As for Jerusalem’s silence about its arms sales to Baku, Deek said he cannot comment on the defense industry, but “it is no secret that the Azerbaijanis take great pride in that aspect of our relations. And I think they attribute it to the friendship that we have between our countries.
“When you face a mutual threat, then you also work in coordination and you try to help each other facing those threats,” he said.
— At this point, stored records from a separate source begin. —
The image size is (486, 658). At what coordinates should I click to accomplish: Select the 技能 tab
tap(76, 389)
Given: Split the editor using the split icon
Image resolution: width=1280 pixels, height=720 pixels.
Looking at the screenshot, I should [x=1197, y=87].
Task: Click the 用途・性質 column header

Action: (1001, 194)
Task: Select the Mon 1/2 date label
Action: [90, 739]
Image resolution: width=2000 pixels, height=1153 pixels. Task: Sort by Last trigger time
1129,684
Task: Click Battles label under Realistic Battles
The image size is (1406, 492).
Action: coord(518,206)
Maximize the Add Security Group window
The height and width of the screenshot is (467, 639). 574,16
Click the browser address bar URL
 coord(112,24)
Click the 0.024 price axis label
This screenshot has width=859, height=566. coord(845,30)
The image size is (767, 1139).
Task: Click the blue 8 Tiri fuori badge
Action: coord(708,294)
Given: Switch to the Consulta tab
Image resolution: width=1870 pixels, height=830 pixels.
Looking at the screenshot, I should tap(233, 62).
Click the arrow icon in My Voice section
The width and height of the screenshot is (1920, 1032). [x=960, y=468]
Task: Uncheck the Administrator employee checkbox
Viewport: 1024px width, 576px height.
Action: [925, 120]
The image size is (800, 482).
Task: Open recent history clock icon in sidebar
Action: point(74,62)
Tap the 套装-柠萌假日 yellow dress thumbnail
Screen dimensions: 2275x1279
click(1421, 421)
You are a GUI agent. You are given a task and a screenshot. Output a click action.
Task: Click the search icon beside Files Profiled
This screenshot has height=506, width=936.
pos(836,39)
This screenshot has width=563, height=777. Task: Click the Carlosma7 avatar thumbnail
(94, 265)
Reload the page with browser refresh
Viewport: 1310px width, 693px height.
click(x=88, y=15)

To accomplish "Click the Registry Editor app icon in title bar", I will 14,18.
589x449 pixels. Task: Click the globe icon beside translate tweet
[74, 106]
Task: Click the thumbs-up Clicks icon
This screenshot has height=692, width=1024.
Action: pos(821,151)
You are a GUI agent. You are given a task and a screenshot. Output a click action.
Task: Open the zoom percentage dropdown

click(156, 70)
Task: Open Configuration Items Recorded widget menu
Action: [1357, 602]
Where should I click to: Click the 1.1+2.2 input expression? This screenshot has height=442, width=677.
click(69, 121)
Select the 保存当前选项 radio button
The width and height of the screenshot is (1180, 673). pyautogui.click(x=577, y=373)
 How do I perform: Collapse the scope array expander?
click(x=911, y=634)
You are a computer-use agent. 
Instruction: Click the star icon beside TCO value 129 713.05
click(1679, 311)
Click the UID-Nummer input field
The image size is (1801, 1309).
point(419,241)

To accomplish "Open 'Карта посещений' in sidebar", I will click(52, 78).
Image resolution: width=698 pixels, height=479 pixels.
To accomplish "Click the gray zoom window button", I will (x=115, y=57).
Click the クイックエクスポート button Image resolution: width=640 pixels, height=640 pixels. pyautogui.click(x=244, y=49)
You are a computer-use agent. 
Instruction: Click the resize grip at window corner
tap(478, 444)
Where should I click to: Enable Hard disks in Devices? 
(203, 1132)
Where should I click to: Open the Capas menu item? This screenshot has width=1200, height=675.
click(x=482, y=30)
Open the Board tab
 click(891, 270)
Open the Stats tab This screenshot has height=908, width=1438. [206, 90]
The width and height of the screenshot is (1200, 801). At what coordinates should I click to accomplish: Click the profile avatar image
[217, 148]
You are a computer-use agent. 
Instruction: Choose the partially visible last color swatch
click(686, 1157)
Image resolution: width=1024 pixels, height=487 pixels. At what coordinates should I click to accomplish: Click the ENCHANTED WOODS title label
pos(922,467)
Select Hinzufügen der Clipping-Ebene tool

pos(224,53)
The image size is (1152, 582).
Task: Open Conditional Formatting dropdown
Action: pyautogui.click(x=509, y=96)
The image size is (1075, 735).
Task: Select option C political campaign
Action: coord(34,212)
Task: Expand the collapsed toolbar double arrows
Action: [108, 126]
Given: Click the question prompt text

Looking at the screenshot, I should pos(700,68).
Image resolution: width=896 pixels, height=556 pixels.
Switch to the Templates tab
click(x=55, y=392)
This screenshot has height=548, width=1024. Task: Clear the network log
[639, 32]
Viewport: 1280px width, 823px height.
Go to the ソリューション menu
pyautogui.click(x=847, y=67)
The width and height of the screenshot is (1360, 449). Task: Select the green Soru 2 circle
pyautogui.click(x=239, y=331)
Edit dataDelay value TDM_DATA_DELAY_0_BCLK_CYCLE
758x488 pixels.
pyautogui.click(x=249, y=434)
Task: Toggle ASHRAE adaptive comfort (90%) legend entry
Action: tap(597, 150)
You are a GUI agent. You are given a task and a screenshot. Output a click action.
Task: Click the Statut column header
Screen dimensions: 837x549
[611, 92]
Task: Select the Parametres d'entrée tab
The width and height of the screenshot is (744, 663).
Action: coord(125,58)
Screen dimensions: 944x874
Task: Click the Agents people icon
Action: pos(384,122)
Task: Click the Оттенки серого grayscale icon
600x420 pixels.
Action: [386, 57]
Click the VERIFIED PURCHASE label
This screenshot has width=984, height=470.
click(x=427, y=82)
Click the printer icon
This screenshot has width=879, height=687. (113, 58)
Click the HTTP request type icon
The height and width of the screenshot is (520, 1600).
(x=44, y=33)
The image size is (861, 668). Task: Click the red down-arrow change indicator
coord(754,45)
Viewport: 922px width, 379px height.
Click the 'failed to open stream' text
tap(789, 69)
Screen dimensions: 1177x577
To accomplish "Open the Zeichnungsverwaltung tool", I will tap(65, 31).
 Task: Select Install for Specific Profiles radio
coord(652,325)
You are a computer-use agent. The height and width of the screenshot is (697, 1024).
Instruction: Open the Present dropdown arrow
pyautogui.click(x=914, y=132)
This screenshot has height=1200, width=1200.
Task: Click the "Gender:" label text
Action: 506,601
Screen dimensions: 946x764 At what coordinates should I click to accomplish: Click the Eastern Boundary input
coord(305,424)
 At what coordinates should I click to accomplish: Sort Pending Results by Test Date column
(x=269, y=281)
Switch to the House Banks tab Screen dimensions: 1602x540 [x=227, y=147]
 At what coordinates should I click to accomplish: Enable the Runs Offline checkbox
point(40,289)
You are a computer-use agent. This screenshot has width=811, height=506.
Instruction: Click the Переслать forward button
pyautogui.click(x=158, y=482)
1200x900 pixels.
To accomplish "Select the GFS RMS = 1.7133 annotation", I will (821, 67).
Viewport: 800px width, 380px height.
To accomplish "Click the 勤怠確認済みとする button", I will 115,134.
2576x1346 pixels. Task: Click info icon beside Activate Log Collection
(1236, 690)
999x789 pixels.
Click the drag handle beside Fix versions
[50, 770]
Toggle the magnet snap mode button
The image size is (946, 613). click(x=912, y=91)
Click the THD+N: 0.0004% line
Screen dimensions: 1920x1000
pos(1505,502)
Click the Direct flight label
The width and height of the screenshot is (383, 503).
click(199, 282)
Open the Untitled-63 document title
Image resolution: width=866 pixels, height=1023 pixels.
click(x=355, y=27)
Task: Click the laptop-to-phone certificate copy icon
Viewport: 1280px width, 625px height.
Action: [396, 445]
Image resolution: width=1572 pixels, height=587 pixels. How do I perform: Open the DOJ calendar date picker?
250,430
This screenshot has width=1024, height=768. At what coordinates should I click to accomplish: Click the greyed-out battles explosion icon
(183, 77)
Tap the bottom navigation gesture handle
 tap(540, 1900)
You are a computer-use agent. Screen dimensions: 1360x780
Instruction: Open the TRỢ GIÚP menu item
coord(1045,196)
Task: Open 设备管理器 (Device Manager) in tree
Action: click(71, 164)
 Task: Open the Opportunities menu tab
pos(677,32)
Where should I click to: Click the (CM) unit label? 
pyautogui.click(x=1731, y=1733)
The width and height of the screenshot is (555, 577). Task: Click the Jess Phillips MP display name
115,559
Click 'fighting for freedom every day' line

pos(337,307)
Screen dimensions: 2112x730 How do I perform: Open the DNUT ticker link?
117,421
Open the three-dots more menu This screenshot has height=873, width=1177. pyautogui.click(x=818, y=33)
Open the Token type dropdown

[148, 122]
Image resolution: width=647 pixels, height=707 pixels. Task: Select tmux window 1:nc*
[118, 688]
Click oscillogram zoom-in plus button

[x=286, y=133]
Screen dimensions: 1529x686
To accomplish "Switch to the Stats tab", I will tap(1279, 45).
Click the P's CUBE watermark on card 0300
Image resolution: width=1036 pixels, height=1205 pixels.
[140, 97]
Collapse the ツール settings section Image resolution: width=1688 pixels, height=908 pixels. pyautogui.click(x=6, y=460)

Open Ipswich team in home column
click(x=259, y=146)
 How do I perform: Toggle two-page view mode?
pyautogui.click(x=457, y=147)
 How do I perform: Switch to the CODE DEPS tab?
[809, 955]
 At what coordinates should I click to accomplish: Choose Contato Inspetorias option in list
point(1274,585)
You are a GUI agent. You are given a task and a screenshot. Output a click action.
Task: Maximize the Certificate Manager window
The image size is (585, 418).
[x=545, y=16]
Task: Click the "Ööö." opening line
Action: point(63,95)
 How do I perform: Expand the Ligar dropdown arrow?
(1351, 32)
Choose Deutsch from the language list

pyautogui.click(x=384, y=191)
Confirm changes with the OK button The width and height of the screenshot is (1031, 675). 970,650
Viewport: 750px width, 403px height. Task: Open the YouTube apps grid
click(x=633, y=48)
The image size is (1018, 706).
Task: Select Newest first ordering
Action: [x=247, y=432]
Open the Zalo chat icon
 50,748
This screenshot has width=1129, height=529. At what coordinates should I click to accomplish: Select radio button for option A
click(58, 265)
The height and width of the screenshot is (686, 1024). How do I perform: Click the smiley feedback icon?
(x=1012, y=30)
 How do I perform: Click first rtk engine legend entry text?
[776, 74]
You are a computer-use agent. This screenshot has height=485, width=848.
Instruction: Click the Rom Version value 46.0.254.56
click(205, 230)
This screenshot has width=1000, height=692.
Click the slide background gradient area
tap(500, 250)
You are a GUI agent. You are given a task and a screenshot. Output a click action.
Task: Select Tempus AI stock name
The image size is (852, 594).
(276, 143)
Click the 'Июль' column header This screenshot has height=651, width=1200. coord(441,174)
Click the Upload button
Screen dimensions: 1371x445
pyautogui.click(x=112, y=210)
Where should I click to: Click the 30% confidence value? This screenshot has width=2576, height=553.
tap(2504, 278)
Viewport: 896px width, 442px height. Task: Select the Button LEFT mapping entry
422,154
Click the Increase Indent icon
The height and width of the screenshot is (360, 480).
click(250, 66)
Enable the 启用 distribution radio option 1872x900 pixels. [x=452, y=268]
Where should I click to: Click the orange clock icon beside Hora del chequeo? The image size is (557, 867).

AT THE same time, the presidents tried to deemphasize defense issues.
Both underscored in their statements the theme of coexistence between Azerbaijan’s Shi’ite Muslim majority and its Jewish community, which dates back at least to the eighth century. The community includes Mountain Jews, the oldest community whose traditions say they are descendants of the Ten Lost Tribes; Ashkenazi Jews who began migrating to the area in the 19th century to work in the oil business; and Jews who started to migrate from neighboring Georgia at the turn of the 20th century.
The Jewish community is “a big asset in our country,” Aliyev said in near-perfect English, honed in a top Moscow university as befitting the son of a Soviet bigwig. “Jewish citizens of Azerbaijan contributed a lot to the modern development of our country. There is no division between us. We have a centuries-long history of interaction, friendship and mutual support....These are cultural bridges between our countries.”
Herzog, who met with Jewish community leaders on the second day of his visit to Baku, spoke of “the roots of special Jewish heritage in this country” and “a shared vision based on doing good through open and honest dialogue between Jews and Muslims.
“It is no secret that your state is Muslim... and still the love that there is between our states is an example of how we can change the world and move forward,” he added.
Azerbaijan’s Ambassador to Israel Mukhtar Mammadov emphasized later in the trip that his country is secular, with a separation of religion and state, even if there is a Muslim majority.
Also taking part in the visit was Rabbi Marc Schneier, president of the Foundation for Ethnic Understanding, who has extensive ties with leaders of Muslim and Arab states around the world. Schneier said that of over 50 Muslim-majority states in the world, Azerbaijan is the most supportive of its Jewish community and Israel.
Beyond the Jewish connection, Aliyev talked up cooperation with Israel in agriculture and irrigation. Azerbaijan supplies over a third of Israel’s crude oil, but the president called to diversify and increase trade between the countries. He also sought to increase the direct flights between the countries from four in order to encourage more tourism from Israel.
The trip was meant “to improve the bilateral relations and to diversify them from energy and security to the more civilian fields, like trade and culture and commerce and tourism,” Deek told the podcast.
Israel Aerospace Industries won a $120 million tender to build satellites for Azerbaijan; Israel’s national water company, Mekorot, is writing a strategic plan for Azerbaijan, which is facing a severe water drought; Israeli IDE Technologies is building Azerbaijan’s first desalination plant; and 50-70 Azerbaijani students are set to study agriculture in Israel each year, Deek said.
“One of my sources of frustration as an ambassador of Israel here is that when Israelis come here, they only talk about defense issues, whereas I think the potential between us is so much more,” he added.
Still, the Iranian issue remained in the ether. During the two days of Herzog’s visit, Tehran announced during the trip that the IAEA is going to close some of its probes into Iran’s nuclear program; soon after, the Post and other outlets were able to confirm the report. Plus, US Special Envoy for Iran Rob Malley told NPR that Iran is only a “couple of weeks” away from attaining weapons-grade uranium.
The presidents and the ambassador may have wanted to shift focus away from defense, but it plays a huge role in ties between the countries. As a local reporter covering the embassy’s event honoring 75 years since Israel’s establishment said, when asked what she thought about Israel-Azerbaijan relations: “We like your Harop drones. Your military – very good.”